Depuis la petite enfance (crèche, école maternelle) jusqu’à l’âge adulte, il faut penser l’inclusion des personnes épileptiques dans un milieu aussi ordinaire que possible et aussi dans les établissements et services médico-sociaux. Pour cela une bonne connaissance de l’ensemble des difficultés de la personne, et aussi de ses compétences est indispensable pour l’aider à bâtir un projet de vie épanouissant.

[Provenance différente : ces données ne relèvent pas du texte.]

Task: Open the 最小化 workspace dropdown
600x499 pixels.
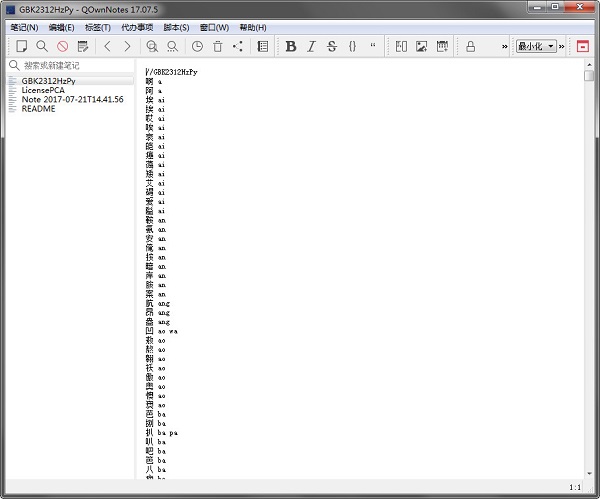Action: [x=536, y=46]

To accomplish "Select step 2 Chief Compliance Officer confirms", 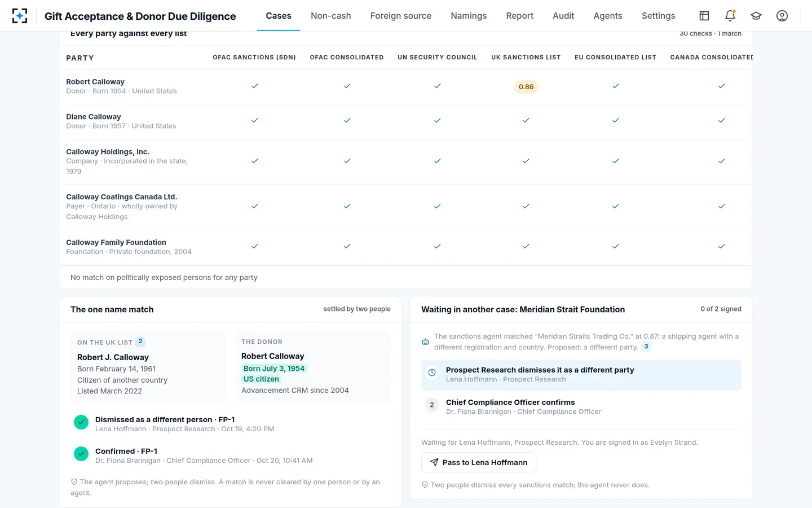I will click(x=581, y=406).
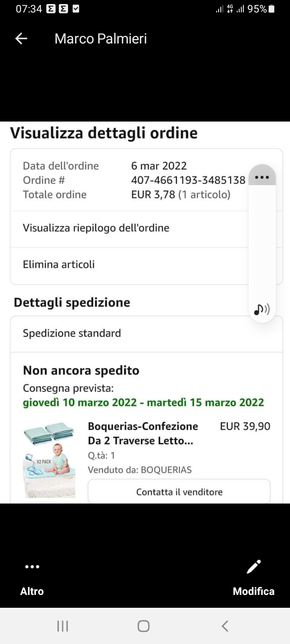Tap the Android navigation back chevron
This screenshot has height=644, width=290.
pyautogui.click(x=225, y=626)
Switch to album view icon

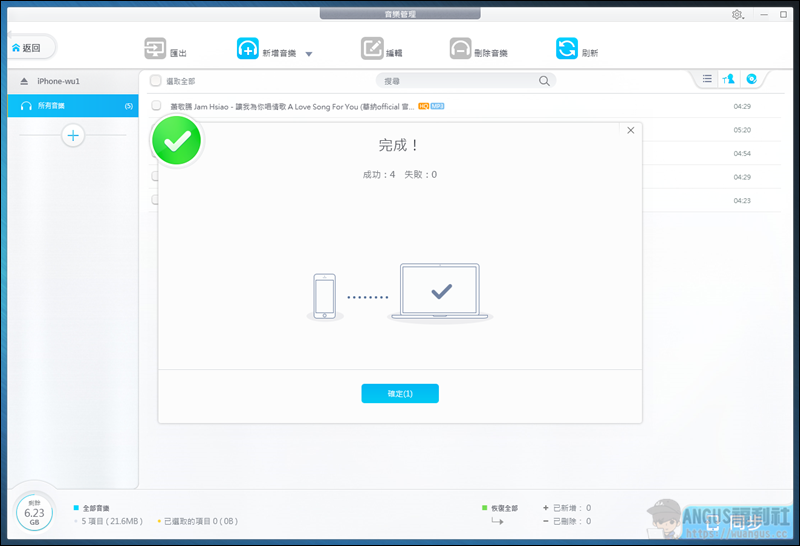pyautogui.click(x=751, y=79)
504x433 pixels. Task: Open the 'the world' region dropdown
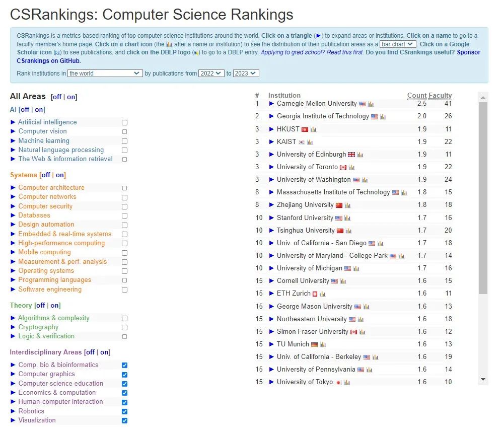click(x=105, y=74)
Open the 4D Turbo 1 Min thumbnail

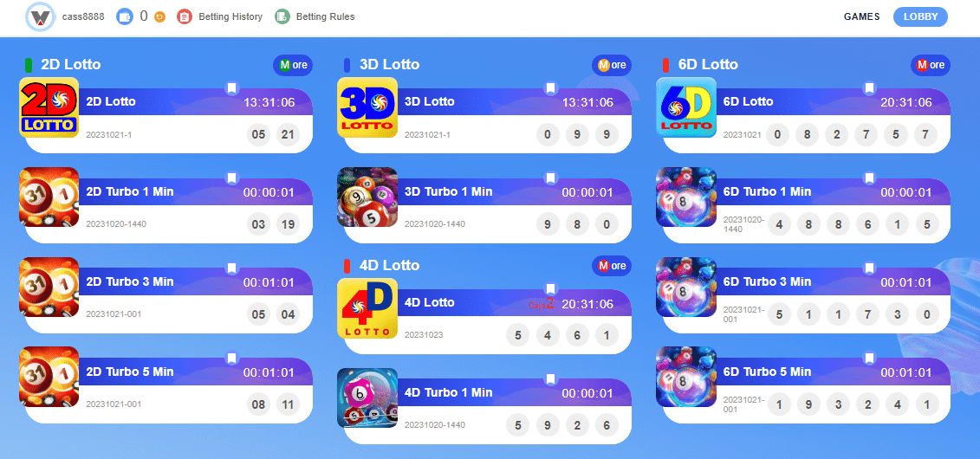pos(367,398)
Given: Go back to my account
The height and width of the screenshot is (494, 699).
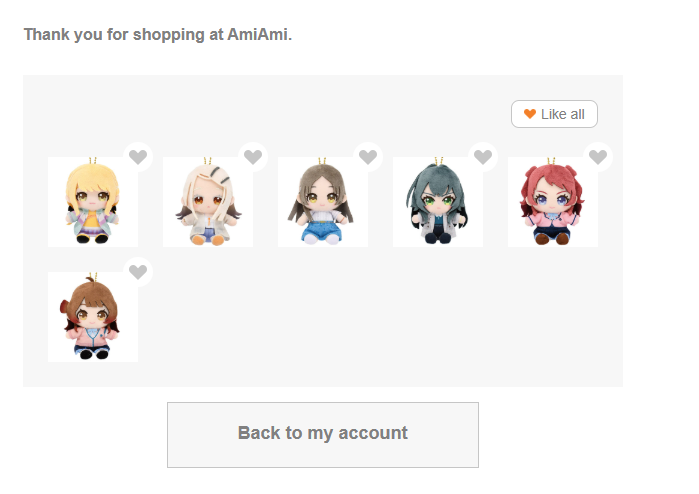Looking at the screenshot, I should coord(323,435).
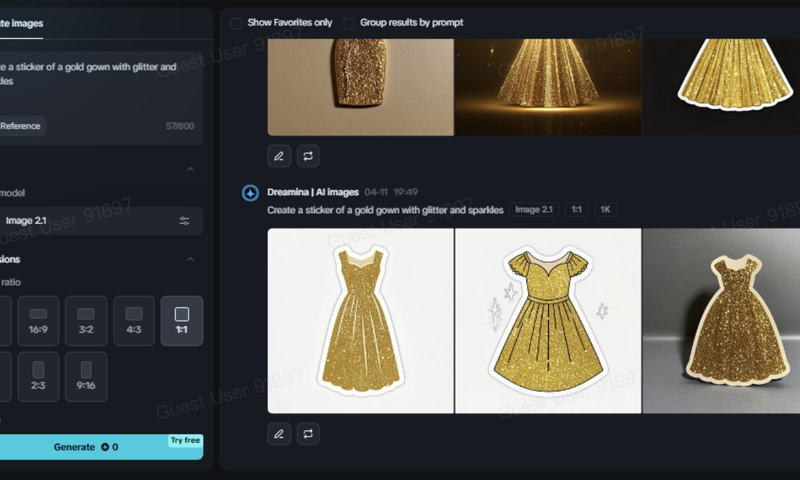Collapse the aspect ratio section chevron
Viewport: 800px width, 480px height.
[x=190, y=259]
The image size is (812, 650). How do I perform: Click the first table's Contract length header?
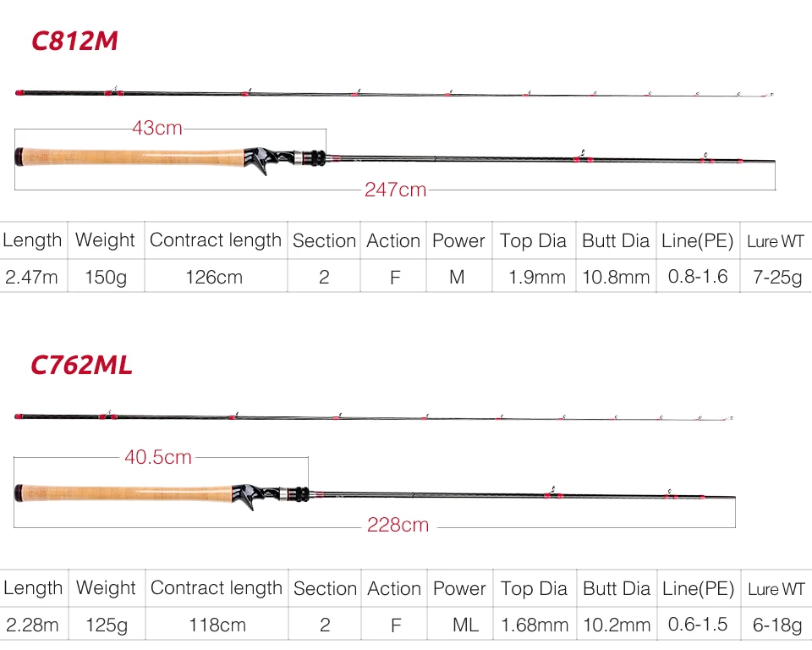(216, 240)
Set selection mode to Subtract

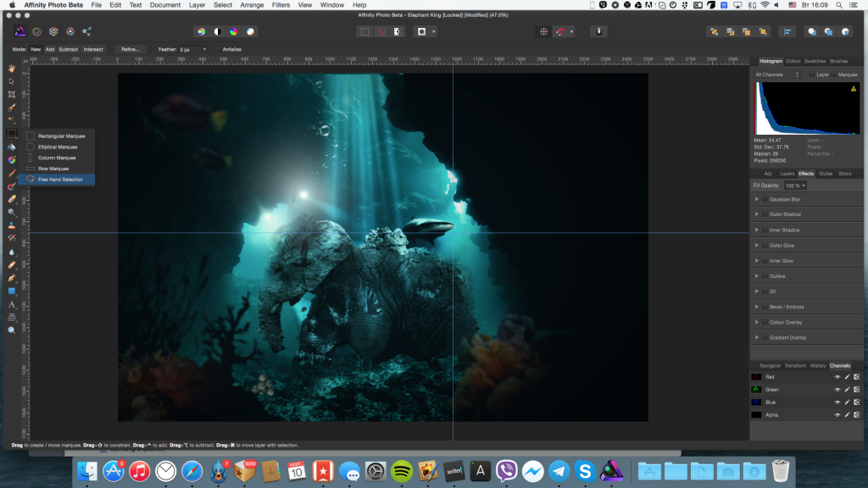(x=69, y=49)
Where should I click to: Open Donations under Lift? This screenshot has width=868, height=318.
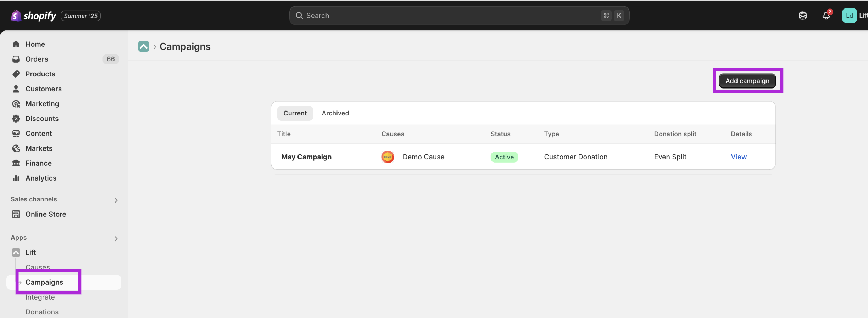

Les recherches nous permettent de mieux connaître la population, les troubles associés et les impacts sur la santé mentale, la famille et la vie sociale et est donc une facette essentielle dans la quête pour l’inclusion.
RESSOURCES
- Les Centres de référence des épilepsies rares – CARTE DES CENTRES
- Dans la région nous avons : HFME et Hôpital neurologique Pierre Wertheimer qui est aussi un des 8 sites constitutifs du centre de référence épilepsies rares.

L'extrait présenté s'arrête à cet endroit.